Would you return the lines between the one holding "Екатерина СОКОЛОВА (102, 210)" and the one holding "Bionorica (195, 2291)", inclusive, and only those, exactly as they stand in the listing below?

Records to process:
· · ·
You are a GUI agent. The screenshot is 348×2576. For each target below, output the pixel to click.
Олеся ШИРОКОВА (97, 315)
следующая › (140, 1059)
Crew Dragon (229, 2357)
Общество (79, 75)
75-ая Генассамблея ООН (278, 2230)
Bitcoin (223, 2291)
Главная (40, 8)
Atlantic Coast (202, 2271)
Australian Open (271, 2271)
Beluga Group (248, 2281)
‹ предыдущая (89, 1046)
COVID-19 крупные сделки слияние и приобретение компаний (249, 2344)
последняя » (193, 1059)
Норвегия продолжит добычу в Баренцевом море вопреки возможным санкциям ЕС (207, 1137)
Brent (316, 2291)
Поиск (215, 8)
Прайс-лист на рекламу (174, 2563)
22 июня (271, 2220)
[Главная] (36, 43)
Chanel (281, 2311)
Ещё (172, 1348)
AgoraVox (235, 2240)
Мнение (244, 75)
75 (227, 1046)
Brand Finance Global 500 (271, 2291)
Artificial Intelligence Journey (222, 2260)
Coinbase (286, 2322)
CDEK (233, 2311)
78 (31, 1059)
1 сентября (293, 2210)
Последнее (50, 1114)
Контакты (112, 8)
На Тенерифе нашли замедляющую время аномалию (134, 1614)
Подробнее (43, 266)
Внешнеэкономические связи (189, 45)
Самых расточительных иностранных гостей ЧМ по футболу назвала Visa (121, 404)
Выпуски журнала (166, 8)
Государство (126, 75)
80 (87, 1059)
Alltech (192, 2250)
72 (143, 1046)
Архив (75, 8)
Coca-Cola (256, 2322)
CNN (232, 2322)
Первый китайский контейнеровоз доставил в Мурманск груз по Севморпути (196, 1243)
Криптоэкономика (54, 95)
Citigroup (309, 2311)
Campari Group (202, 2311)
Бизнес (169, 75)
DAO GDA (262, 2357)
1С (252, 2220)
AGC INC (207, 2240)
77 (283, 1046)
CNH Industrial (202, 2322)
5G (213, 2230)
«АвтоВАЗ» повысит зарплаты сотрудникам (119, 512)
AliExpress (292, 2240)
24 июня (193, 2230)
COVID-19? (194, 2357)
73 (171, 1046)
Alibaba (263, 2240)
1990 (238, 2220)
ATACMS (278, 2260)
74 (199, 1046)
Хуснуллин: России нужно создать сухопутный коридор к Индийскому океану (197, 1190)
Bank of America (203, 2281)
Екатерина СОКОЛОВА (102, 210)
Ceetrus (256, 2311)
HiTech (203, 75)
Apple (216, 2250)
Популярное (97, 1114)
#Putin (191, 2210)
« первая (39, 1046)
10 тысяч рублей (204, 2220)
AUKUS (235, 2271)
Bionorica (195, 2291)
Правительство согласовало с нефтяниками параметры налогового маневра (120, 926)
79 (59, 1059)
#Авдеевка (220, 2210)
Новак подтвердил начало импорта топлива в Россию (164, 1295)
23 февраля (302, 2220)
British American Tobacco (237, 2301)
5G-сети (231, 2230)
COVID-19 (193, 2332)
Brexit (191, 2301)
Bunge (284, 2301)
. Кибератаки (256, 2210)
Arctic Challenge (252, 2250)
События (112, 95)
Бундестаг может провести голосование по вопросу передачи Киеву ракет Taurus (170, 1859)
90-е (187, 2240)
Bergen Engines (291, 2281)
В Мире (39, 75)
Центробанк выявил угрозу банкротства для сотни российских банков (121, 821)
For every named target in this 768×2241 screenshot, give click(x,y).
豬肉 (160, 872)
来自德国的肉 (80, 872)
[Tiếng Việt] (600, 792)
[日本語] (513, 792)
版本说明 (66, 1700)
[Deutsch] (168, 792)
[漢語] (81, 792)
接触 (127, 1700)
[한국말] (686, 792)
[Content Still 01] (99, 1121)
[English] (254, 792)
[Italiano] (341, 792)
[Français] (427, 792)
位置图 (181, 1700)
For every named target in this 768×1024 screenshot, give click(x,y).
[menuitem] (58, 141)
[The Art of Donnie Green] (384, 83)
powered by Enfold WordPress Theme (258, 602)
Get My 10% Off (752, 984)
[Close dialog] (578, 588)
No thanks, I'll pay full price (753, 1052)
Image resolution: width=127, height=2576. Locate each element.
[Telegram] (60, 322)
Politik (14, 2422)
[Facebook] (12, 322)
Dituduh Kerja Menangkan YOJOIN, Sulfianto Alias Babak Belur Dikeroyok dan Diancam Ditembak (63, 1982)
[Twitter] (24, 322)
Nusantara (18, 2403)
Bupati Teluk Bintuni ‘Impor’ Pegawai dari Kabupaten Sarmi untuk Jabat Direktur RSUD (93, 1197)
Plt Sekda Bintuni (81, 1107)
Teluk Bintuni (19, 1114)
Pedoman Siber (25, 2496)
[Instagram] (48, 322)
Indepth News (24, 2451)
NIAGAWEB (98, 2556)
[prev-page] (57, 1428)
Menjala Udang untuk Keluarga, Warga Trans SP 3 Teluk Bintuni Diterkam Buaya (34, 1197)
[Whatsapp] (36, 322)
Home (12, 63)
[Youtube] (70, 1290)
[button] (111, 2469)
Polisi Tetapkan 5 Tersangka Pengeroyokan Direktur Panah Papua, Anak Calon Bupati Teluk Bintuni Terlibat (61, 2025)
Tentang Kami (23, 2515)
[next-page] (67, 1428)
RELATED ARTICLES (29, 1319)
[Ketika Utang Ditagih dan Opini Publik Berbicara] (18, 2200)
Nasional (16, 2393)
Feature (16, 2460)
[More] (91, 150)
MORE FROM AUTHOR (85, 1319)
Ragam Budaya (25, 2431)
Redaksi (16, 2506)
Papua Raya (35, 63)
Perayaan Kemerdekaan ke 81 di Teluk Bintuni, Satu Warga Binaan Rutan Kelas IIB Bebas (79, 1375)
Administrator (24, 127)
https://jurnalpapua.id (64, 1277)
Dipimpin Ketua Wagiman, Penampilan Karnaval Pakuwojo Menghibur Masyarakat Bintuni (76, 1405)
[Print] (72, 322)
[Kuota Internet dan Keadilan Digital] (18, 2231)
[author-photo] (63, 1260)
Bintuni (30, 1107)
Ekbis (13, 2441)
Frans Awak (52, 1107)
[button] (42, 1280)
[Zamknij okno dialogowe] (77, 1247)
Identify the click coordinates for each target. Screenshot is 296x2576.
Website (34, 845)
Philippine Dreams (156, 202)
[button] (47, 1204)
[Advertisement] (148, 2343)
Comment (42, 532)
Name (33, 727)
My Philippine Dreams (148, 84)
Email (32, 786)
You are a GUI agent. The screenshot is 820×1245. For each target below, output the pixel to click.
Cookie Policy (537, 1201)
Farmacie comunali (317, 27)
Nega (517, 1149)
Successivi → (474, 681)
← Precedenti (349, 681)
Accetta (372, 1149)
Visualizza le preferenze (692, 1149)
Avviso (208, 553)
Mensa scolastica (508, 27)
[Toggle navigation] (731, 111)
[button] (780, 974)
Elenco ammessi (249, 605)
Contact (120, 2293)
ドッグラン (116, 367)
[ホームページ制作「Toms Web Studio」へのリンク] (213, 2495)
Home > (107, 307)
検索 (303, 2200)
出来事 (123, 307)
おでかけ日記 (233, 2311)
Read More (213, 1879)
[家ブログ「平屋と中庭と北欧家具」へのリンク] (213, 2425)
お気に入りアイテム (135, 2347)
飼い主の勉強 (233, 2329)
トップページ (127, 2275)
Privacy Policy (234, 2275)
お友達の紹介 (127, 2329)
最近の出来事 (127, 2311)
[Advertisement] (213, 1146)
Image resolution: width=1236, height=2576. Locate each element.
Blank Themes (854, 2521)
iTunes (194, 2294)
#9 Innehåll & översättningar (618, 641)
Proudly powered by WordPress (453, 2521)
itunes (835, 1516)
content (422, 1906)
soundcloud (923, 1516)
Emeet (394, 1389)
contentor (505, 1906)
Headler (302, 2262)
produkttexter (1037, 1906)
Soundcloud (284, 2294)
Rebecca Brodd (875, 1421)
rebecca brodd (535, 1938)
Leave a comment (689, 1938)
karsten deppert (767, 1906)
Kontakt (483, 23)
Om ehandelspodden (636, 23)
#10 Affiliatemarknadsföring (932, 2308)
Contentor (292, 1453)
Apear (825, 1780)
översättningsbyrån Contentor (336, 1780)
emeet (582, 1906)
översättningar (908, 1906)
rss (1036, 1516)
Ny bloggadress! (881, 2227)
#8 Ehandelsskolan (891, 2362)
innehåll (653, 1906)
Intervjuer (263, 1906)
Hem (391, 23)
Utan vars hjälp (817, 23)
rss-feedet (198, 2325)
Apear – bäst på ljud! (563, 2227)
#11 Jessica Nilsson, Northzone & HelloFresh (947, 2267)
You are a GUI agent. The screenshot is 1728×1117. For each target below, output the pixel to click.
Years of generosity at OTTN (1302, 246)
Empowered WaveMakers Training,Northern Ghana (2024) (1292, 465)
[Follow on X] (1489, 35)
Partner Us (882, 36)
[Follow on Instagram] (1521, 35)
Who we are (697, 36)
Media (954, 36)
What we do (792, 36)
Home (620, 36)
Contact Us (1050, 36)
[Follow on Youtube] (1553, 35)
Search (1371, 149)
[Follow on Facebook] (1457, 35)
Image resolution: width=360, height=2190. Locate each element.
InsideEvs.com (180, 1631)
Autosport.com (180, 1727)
· · ·
Written answer:
Екатерина СОКОЛОВА (102, 210)
Ceetrus (256, 2311)
HiTech (203, 75)
Apple (216, 2250)
Популярное (97, 1114)
#Putin (191, 2210)
« первая (39, 1046)
10 тысяч рублей (204, 2220)
AUKUS (235, 2271)
Bionorica (195, 2291)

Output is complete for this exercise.